■ **EXERCISE REQUIREMENTS**
Your answer should consist of the lines in the following data that contain "size".

■ **STORED DATA**
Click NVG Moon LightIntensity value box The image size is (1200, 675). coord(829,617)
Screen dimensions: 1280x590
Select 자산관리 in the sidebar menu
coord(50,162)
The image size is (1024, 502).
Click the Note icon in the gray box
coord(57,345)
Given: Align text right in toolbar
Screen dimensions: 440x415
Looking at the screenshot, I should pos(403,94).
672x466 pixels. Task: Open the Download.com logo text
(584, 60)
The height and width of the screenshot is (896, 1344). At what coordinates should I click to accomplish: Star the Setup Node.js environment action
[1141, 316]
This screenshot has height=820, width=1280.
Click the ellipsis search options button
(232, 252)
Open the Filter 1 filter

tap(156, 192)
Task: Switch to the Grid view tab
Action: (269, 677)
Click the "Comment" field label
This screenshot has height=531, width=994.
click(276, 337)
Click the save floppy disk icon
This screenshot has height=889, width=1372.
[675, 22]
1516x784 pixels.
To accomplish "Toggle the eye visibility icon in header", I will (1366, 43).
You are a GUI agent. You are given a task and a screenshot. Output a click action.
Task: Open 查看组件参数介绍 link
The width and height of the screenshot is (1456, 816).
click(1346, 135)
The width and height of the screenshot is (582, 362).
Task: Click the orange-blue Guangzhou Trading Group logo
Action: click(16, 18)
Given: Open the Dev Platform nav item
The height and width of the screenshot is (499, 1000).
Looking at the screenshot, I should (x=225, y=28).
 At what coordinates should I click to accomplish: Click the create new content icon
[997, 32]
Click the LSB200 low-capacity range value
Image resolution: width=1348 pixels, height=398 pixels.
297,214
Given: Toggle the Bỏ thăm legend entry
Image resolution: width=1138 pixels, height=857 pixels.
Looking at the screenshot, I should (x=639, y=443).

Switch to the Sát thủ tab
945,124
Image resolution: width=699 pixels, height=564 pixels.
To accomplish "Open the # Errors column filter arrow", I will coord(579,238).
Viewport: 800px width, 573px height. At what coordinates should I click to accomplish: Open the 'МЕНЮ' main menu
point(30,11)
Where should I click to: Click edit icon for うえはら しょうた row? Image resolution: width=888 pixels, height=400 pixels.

■ **ANSWER TO THE EXERCISE**
Click NVG Moon LightIntensity value box The image size is (1200, 675). coord(829,617)
The image size is (1024, 502).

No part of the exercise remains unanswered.